* _EXERCISE OBJECTIVE_
Extend the blog post about Red Emma's in Baltimore, picking up after its last paragraph.

* _PASSAGE TO READ_
BEGIN

The Vegetarian Resource Group Blog

Books Meet Food at Red Emma’s in Baltimore

Posted on October 19, 2016 by The VRG Blog Editor

By Alicia Hückmann, intern visiting from Germany

One of the first restaurants I went to upon arriving in Baltimore was Red Emma’s, a worker cooperative not far away from Penn Station and the Maryland Institute of Art (30 West North Avenue). What’s truly unique about this place, even more so than the food itself, is its alternative spirit as well as its political and social commitment. Founded in 2004 by members of Black Planet Books, Red Emma’s was originally meant to provide financial support for the anarchist book shop by selling food and creating an atmosphere that appeals to a variety of people.

Today, they do not only provide a stage for activist groups, authors and speakers (I witnessed a speech by the transgender community while enjoying dinner there once) but they also encourage customers to make a small donation that funds meals for people in need. Furthermore, there is always an affordable, healthy $5 option on the menu for those unable to spend much money on food. My personal highlight, however, has to be the book store that is crammed with all kinds of genres of leftist and radical literature. There are books on animal rights, cookbooks, social injustice, minority groups, sexual orientation, politics, and feminism; classical novels and children’s books dealing with controversial themes and taboos, as well as works by some of the key figures of sociology like Judith Butler and Michel Foucault.

END

* _Recorded data_
BEGIN

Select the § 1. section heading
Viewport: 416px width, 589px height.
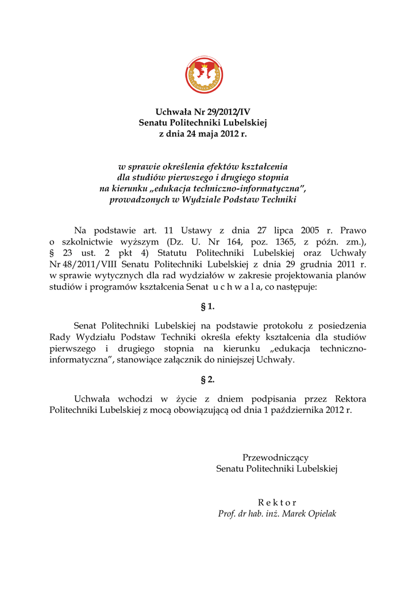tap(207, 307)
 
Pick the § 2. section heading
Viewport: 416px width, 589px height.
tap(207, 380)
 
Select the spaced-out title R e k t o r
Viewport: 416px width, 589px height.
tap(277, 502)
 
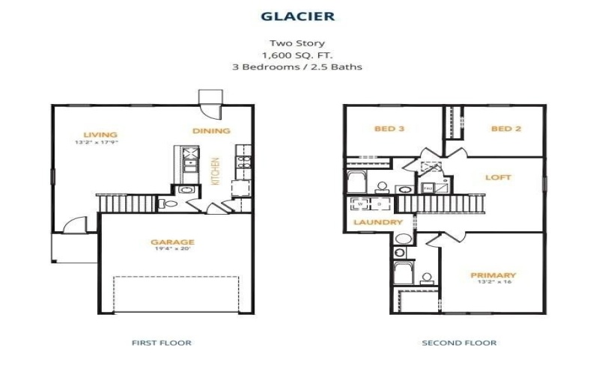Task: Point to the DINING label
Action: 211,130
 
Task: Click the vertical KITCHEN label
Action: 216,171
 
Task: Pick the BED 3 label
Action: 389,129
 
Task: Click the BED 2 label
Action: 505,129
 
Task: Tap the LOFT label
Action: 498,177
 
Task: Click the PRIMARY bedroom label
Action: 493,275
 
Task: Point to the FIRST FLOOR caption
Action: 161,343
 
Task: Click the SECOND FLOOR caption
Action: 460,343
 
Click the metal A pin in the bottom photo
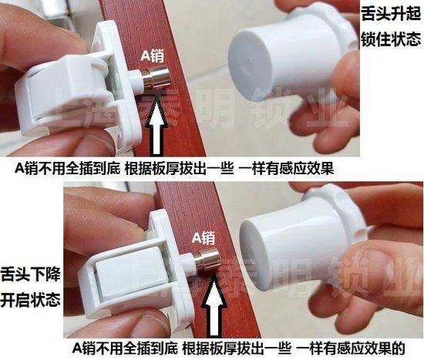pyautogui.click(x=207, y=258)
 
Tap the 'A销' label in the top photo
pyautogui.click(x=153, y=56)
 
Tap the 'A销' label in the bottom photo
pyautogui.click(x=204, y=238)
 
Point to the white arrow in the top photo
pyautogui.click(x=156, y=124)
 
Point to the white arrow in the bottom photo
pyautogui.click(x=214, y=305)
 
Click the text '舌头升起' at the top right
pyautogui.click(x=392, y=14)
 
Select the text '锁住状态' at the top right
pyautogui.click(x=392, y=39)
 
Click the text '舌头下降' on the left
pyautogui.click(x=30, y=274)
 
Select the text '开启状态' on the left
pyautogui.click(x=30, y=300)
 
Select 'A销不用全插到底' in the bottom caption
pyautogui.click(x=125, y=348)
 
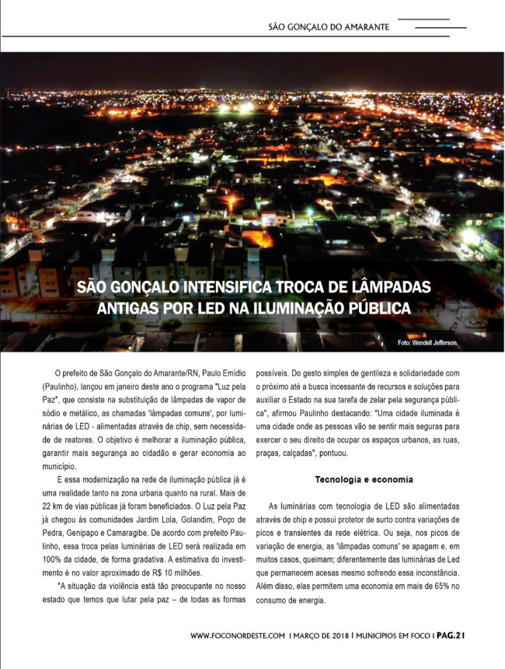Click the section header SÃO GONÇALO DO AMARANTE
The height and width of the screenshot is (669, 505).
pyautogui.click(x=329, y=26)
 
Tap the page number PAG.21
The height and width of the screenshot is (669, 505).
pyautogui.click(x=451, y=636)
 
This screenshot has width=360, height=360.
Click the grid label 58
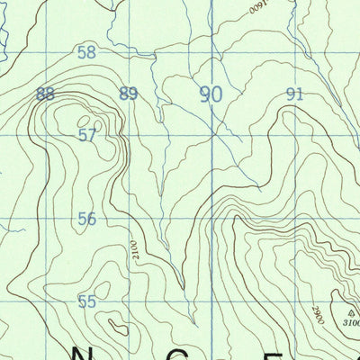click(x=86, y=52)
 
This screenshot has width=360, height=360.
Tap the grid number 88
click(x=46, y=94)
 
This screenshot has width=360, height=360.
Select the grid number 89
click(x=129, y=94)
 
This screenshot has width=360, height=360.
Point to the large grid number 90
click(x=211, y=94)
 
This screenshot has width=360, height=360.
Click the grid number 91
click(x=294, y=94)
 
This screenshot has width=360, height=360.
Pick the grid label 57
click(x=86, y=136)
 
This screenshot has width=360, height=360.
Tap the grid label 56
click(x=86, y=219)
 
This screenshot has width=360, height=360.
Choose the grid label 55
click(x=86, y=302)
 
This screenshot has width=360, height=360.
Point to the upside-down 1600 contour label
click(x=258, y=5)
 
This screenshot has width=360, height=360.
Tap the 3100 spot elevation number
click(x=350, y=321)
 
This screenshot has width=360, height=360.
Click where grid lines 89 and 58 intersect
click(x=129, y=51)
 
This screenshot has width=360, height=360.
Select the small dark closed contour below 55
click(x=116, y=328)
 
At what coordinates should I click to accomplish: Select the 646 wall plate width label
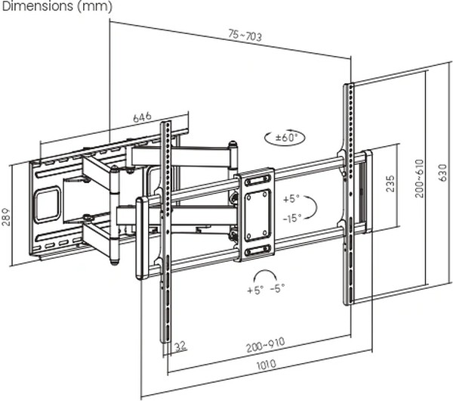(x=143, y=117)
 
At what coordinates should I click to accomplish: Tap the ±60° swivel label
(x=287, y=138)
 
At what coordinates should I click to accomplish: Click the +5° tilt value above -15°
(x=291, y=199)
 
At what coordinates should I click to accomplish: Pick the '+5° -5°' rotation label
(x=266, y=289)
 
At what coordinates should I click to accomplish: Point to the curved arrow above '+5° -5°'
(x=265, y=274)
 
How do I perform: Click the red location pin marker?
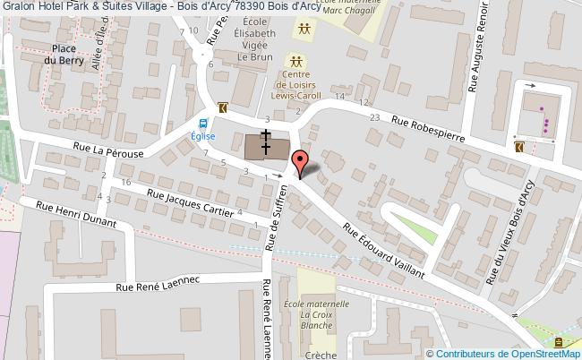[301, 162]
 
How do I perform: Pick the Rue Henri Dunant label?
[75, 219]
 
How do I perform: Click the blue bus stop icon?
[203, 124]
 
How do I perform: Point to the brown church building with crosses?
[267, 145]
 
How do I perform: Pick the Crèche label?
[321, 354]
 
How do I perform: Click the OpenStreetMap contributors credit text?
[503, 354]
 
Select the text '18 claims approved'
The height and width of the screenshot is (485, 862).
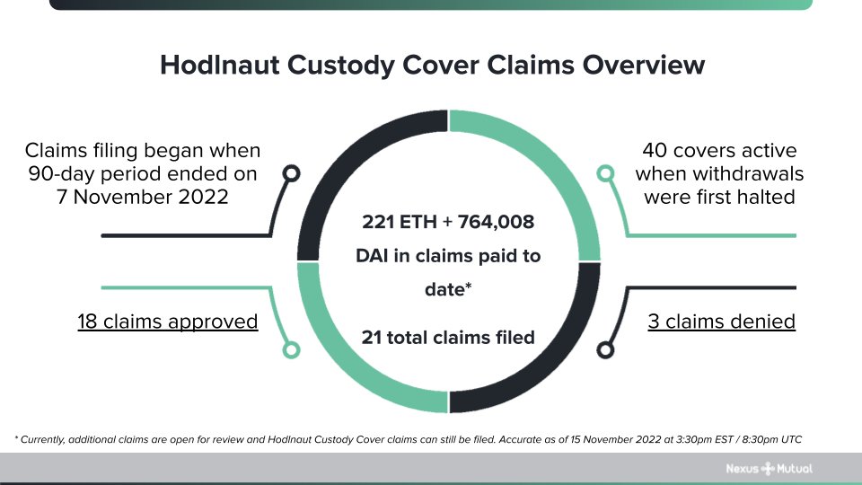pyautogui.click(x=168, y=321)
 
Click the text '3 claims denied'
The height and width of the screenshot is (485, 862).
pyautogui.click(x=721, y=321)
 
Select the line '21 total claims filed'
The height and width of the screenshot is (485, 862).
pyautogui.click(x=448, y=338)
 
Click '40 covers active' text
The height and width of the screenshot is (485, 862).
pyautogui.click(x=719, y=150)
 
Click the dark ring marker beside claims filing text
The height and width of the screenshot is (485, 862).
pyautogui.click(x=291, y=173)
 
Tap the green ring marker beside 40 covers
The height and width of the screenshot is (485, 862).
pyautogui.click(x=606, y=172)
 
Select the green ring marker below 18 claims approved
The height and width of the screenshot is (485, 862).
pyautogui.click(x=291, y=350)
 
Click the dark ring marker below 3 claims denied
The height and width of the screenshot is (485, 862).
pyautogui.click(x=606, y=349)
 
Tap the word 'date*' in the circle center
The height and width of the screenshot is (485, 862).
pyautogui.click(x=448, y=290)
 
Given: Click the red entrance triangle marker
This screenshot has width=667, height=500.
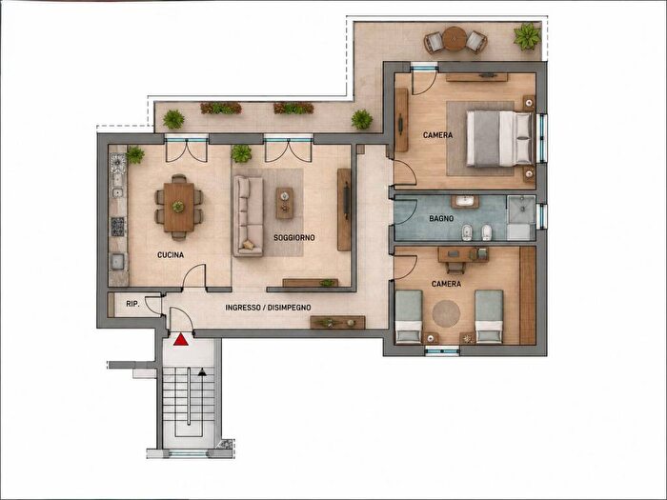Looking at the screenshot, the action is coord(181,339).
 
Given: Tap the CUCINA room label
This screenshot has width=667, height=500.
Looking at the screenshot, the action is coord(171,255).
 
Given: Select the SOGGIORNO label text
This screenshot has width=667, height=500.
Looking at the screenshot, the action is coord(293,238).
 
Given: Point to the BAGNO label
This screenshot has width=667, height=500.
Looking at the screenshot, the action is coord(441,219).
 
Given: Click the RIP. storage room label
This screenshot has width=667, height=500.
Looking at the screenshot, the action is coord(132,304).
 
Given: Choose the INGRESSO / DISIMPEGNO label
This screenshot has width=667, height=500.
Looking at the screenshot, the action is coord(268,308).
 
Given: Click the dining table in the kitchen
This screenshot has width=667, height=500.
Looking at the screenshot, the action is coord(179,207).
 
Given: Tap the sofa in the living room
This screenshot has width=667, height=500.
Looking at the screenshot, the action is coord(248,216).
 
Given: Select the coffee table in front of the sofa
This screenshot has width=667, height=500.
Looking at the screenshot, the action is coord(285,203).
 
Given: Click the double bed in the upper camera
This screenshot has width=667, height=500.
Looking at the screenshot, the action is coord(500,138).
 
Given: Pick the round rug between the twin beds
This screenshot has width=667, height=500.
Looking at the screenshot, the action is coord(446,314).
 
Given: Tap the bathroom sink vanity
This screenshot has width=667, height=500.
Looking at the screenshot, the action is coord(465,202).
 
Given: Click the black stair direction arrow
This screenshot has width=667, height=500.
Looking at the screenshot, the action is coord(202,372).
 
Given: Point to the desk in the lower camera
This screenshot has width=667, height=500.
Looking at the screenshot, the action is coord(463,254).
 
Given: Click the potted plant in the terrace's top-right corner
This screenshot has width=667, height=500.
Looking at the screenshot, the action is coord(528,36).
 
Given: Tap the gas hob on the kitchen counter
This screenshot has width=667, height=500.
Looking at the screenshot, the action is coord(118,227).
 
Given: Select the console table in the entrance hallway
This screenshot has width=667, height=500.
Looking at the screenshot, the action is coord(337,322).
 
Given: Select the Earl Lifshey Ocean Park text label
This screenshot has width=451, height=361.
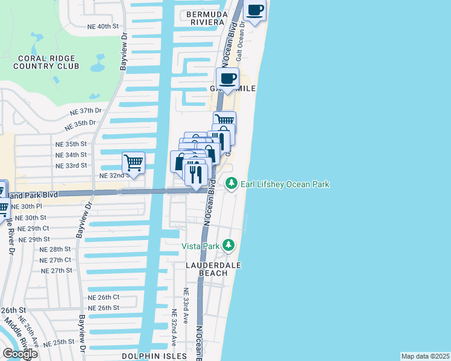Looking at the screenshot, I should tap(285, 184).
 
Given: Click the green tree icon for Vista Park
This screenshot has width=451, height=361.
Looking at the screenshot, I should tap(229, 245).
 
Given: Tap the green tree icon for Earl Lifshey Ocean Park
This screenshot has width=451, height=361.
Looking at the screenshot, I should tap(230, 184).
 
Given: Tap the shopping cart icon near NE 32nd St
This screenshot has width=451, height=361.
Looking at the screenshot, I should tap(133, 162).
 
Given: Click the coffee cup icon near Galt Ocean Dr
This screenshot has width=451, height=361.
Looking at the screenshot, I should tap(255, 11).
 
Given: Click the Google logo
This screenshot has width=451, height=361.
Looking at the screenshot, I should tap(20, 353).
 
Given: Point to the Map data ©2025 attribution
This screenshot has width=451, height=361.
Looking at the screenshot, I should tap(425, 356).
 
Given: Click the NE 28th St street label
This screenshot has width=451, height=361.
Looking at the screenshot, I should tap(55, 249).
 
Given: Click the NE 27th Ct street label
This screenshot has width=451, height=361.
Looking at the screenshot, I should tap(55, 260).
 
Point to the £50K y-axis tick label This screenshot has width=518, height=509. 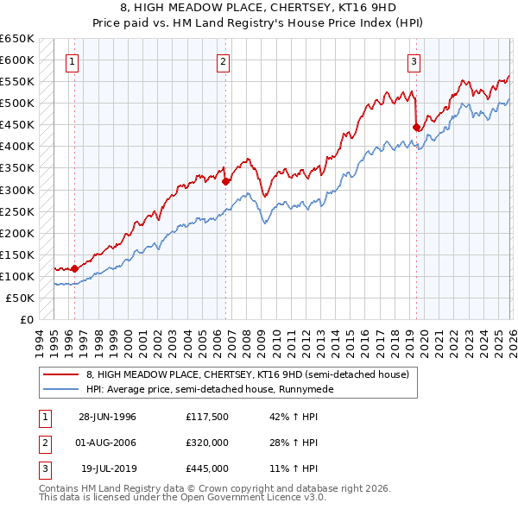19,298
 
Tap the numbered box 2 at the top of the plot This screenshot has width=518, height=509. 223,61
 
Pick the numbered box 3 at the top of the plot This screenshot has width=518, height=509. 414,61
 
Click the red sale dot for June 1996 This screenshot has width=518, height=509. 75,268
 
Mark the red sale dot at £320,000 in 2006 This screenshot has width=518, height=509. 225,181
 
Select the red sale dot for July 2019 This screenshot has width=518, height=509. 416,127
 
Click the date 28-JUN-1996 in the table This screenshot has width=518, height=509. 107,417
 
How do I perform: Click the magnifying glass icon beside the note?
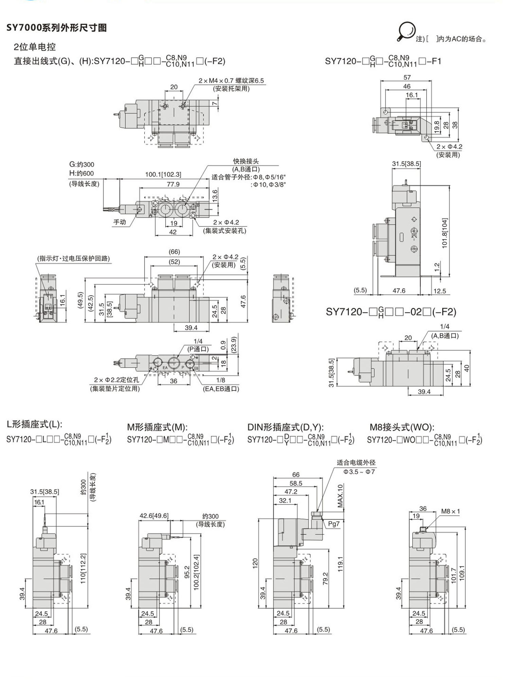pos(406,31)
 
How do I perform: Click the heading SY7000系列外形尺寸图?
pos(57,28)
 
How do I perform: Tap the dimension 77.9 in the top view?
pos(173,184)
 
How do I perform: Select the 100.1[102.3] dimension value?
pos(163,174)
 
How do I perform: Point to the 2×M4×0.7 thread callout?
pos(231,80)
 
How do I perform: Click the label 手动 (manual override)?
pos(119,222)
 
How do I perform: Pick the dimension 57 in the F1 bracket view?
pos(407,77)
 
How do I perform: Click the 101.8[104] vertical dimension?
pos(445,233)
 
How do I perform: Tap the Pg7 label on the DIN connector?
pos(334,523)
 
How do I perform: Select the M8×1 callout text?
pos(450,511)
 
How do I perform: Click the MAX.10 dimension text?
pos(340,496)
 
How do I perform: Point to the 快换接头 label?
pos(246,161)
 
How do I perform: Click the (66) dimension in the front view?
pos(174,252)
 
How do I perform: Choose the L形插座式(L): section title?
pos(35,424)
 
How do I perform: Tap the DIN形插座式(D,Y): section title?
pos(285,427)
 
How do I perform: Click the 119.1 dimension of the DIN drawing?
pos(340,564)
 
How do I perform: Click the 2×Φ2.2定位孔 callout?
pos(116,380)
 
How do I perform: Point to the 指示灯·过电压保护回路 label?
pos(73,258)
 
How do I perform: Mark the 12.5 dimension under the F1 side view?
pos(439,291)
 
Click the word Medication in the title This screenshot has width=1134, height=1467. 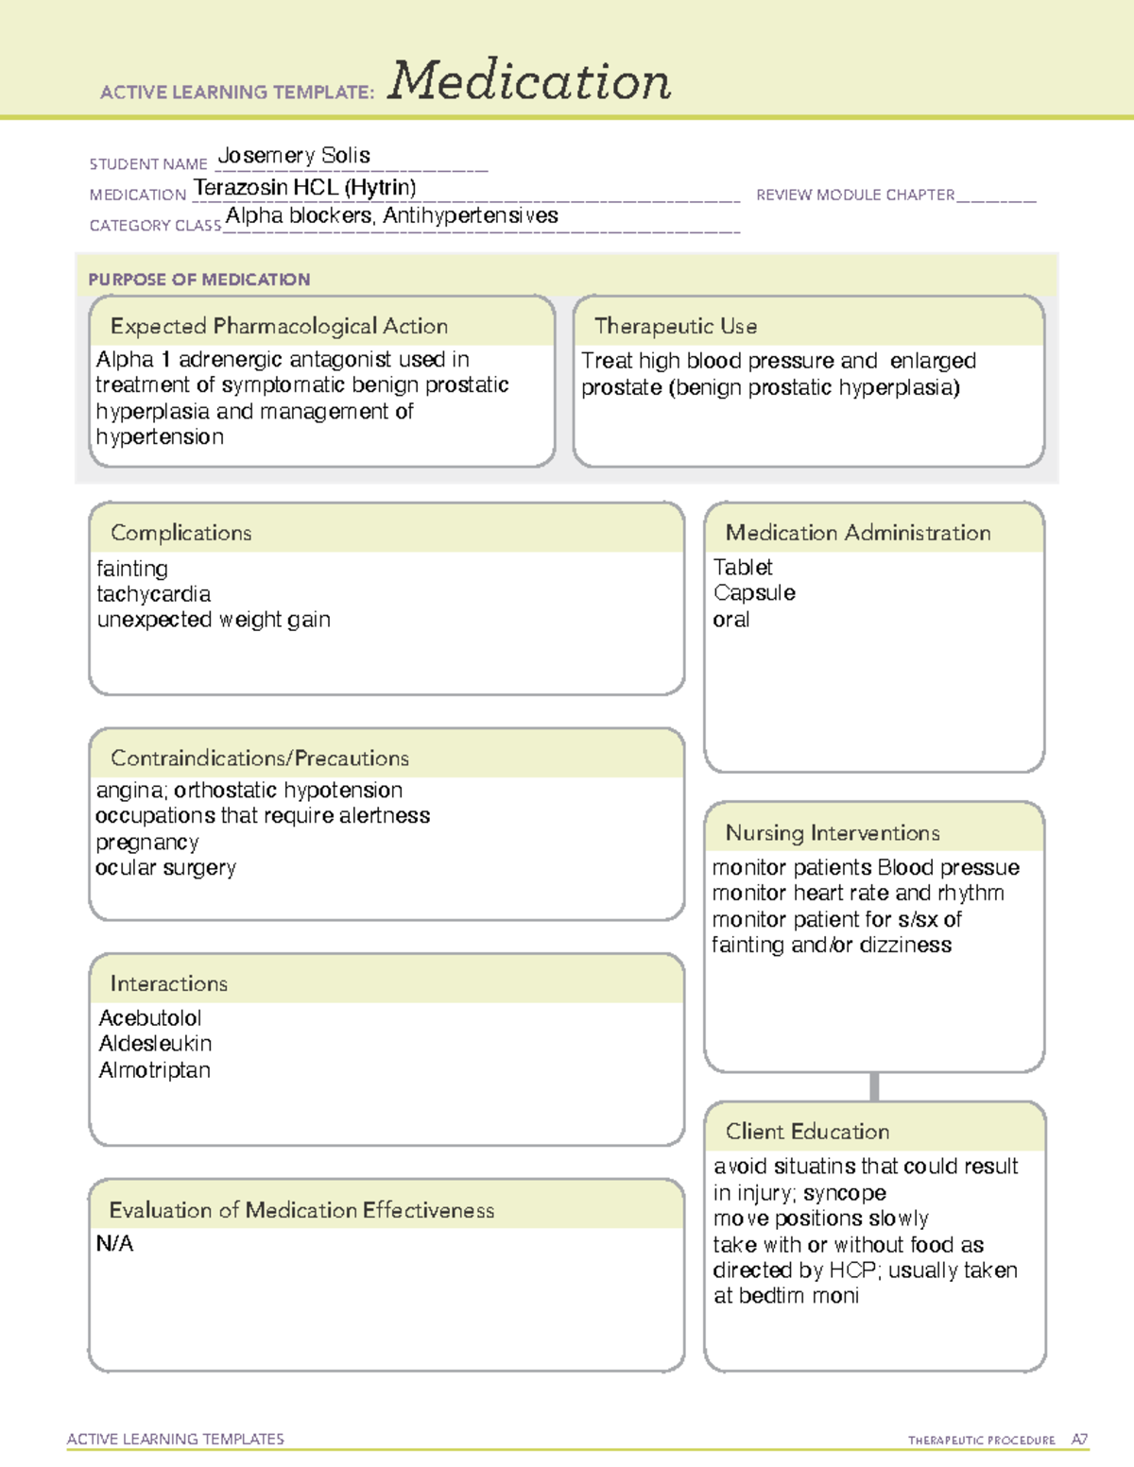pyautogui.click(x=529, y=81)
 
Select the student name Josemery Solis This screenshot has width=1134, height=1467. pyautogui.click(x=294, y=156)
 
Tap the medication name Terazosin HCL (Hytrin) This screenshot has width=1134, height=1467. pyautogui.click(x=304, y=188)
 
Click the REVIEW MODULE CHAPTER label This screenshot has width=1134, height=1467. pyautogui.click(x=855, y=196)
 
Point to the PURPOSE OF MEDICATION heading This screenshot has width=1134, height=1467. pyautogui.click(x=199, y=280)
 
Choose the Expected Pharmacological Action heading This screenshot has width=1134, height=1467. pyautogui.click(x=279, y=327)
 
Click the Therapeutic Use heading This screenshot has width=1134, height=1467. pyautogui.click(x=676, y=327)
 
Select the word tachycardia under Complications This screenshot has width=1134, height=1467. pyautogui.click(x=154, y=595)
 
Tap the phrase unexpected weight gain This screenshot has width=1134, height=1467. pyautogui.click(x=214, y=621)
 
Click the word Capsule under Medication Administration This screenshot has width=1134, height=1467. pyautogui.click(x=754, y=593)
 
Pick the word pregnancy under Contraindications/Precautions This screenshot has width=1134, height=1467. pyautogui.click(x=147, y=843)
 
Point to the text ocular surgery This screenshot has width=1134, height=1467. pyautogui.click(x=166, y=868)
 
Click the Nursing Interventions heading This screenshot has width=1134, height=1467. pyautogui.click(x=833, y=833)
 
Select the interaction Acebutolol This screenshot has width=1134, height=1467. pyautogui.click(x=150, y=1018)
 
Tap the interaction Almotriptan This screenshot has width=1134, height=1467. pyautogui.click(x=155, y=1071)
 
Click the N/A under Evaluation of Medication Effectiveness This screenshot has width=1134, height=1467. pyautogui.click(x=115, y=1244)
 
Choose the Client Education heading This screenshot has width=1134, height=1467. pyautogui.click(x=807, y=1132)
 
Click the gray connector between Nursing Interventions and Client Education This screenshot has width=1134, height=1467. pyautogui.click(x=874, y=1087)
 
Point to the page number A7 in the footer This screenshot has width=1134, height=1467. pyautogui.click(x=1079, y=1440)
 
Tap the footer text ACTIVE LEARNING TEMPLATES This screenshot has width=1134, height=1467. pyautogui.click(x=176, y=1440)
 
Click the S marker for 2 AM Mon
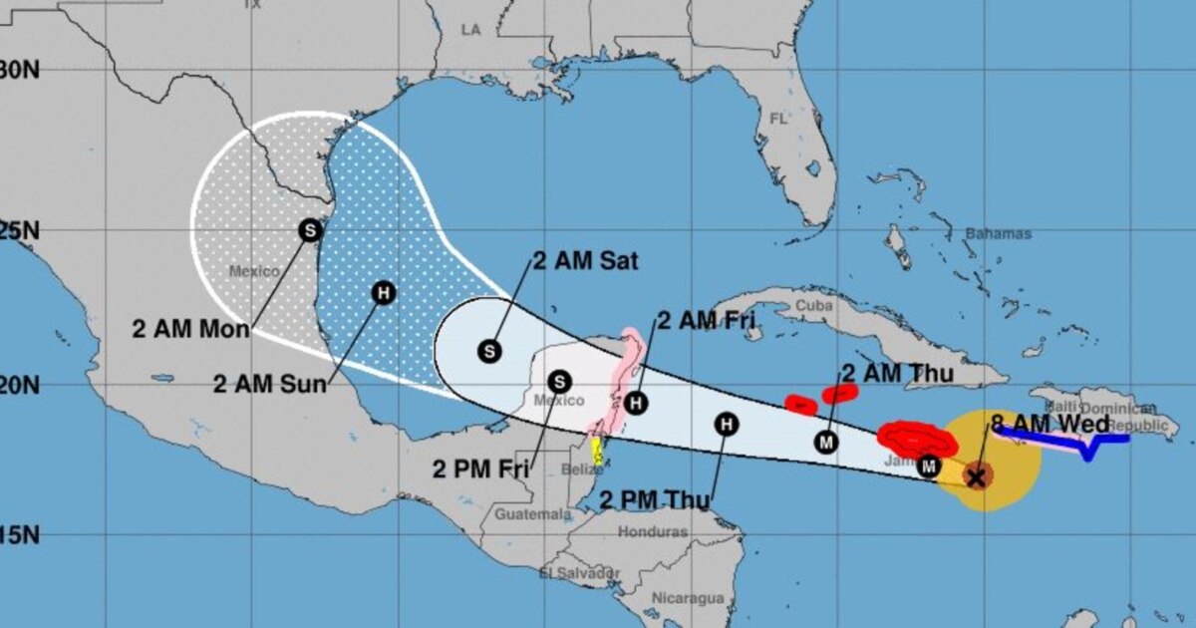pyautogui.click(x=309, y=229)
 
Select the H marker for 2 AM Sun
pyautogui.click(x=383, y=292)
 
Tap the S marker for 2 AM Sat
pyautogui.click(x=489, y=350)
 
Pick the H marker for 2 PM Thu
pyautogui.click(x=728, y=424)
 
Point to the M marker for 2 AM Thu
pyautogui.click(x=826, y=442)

END

* _THE RESULT_
The actual reason why I first set foot into this restaurant was food, though – vegan food to be more precise. Although Red Emma’s is not 100% vegan (they are all vegetarian), a large part of their menu is (as well as all of their desserts!) and there are vegan alternatives for almost all vegetarian items. I decided to order a spanakopita as my main dish, which is a spinach and cashew-“cheese” filled pastry from Greece. My food was ready to pick up at the counter after a few minutes, so I didn’t have to wait long at all. The spanakopita was served with a small cup of homemade vegan Tzatziki sauce that complimented the flavor of the pastry: As the spanakopita had a rich, savory flavor while the sauce was rather spicy and piquant, they both fitted together really well. For this dish, I paid $6 which is a good deal considering that Red Emma’s uses organic ingredients.

Ordering dessert at Red Emma’s always means making a very tough choice. They usually serve four different kinds of sweet vegan pastry (like whoopie pies, cupcakes, and cake) that they put on display in a showcase. The prices for a piece range between $3-6. I decided to be a little daring this time when I ordered a blueberry-ginger cupcake (I love blueberries but I hate ginger!). Upon taking my first bite, I knew that I had no reason to regret my decision. The muffin was very fluffy, not too sweet and had a slightly tangy touch to it that I really liked. The frosting on top on the other hand was creamy and although it was made from vegan butter, I didn’t find it to be too fatty or greasy.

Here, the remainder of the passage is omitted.